(Interface element data)

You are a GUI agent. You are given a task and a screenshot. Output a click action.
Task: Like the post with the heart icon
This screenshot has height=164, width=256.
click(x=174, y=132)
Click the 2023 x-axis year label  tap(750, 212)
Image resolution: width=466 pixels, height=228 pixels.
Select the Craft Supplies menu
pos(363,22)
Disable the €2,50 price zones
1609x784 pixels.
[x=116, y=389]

--

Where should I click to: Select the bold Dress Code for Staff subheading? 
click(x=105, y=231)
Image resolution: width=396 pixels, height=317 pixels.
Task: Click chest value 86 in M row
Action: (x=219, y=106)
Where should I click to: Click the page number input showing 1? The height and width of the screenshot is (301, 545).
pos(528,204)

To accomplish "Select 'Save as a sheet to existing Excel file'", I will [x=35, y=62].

...

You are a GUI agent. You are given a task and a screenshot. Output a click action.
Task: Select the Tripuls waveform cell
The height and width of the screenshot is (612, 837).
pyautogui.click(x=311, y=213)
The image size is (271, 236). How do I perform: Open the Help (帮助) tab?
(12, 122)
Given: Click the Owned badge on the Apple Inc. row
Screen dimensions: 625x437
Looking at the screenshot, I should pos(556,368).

## DIRECTIVE
Gather every line of the data above that contains the word "resolution".

## RESPONSE TO THE TASK
Image resolution: width=466 pixels, height=228 pixels.
Image resolution: width=396 pixels, height=317 pixels.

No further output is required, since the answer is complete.